Clearly, betting the retirement fund on KeyCorp last December wouldn’t have been a good short-term idea, but that doesn’t necessarily mean it’s a bad investment. Only 0.2% of its loans were delinquent at the end of the first quarter, and the company said on its earnings call that it has only a small exposure to the office sector – by far the most at-risk part of the commercial real estate market as companies continue to let many employees work from home, at least part of the time.
With earnings season at hand, watch for whether the office loan portfolio holds up. If it does, KeyCorp can deliver both income and a nice capital gain. The same could be true of Detroit-based Comerica Inc. (CMA) and Rhode Island-based Citizens Financial Group Inc. (CFG), which rank just outside the top nine dividend payers.
Dividend yield: 8%
Altria Group Inc. (MO)
Death, taxes and cigarette sales are all pretty certain concepts, which is one reason the maker of Marlboros and other tobacco products pays such a steady, high dividend. The company said in March that its strategy calls for it to remain the leading tobacco company at least through 2028, and to deliver mid-single-digit growth in earnings and dividends over that stretch. The company devoted almost all of its first-quarter 2023 net income to paying its dividend, but the steady earnings growth predicted suggests that the payout is on solid ground.
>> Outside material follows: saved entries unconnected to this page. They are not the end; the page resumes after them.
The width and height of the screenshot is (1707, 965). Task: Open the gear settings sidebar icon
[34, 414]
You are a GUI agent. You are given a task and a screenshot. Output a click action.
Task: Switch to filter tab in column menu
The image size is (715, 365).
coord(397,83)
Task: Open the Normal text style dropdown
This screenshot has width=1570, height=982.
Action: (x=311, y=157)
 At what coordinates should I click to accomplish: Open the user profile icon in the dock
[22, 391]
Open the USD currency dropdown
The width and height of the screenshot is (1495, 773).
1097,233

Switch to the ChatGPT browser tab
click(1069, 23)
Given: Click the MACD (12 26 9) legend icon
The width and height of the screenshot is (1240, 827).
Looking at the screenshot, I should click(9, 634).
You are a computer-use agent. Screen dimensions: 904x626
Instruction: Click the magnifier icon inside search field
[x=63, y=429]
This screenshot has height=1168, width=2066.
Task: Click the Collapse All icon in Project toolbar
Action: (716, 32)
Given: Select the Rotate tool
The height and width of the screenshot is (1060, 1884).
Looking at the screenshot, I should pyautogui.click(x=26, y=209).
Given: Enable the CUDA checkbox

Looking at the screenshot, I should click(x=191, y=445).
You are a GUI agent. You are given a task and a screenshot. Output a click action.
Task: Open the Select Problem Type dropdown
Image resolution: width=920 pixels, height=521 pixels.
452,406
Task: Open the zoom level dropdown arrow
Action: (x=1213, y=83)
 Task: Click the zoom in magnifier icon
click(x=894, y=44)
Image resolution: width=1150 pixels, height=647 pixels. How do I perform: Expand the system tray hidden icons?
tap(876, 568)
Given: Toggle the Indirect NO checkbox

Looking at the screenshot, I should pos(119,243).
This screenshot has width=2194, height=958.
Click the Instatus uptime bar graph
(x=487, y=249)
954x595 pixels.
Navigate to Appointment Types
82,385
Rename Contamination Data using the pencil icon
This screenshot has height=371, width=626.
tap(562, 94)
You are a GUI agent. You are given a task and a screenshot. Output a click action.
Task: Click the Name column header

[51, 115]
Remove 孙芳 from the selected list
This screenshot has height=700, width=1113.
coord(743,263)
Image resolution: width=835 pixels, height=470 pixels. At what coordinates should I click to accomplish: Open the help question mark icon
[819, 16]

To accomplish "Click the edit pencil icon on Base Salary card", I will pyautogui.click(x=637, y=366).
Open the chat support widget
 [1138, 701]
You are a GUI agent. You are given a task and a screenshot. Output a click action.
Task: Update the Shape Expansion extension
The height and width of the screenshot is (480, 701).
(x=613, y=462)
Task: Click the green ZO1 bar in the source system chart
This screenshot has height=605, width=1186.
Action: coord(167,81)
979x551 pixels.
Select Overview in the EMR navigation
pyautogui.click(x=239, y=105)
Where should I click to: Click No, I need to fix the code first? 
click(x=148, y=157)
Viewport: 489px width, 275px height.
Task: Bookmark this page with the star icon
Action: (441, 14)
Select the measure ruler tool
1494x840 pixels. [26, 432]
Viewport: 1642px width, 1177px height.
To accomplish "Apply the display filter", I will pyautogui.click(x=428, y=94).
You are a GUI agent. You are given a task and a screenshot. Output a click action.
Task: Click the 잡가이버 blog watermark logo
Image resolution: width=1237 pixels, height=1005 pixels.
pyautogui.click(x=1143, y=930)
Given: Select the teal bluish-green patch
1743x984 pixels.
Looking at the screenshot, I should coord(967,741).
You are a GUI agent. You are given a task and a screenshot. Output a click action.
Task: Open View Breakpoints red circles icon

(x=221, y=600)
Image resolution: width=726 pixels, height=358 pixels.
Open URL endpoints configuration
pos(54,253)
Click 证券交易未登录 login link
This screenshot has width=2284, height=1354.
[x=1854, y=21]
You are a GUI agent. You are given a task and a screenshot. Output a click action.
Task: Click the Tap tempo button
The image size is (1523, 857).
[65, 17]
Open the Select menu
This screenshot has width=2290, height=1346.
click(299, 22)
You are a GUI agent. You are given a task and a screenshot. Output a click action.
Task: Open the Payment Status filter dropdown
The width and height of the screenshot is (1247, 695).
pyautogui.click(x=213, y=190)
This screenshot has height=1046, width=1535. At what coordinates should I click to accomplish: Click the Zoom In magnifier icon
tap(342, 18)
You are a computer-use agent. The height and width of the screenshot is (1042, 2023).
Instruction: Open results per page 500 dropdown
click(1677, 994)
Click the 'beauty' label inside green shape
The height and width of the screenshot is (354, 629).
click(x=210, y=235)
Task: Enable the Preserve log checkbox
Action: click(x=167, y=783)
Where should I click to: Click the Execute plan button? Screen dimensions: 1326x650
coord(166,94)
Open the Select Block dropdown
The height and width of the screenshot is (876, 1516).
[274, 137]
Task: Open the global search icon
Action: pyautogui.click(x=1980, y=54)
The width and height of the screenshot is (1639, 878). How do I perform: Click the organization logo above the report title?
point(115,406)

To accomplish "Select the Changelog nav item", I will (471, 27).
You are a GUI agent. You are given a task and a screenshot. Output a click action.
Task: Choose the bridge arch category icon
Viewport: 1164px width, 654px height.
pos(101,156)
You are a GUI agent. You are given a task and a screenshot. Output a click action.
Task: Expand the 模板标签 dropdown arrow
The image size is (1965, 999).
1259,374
The company also has diversification plans that focus on products like smokeless tobacco and cannabis. It owns equity stakes in Anheuser-Busch InBev SA/NV (BUD), the world’s largest brewer, and Cronos Group Inc. (CRON), a leading Canadian cannabinoid company.
Dividend yield: 8.2%
Devon Energy Corp. (DVN)
Almost no company did more than Oklahoma-based Devon to popularize hydraulic fracking, the drilling technology that drove down the cost of U.S. oil production (and prices for both gasoline and natural gas) since the early 2000s. Thanks to the war in Ukraine pushing prices back up, Devon made $6.04 billion last year and paid out $3.4 billion in dividends.
But Devon’s history is that its dividend fluctuates with oil prices, so it’s not a set-it-and-forget-it income stock. Recent quarterly payouts have been as low as 18 cents a share and as high as $1.27. If oil prices keep coming down, so might the dividends of Devon and other energy stocks in this list.
Dividend yield: 8.8%
Pioneer Natural Resources Co. (PXD)
Pioneer is the third-largest oil producer in the Permian basin, behind Chevron Corp. (CVX) and ConocoPhillips (COP). The company has performed well recently, beating Wall Street forecasts for the most recent quarter, and climbing high in mid-April on buyout talks with Exxon Mobil Corp. (XOM).
Thanks again to the base-plus-variable dividend plan, Pioneer was able to throw off big returns in 2022. But like the other energy producers on this list, its payout will shrink if oil prices decline.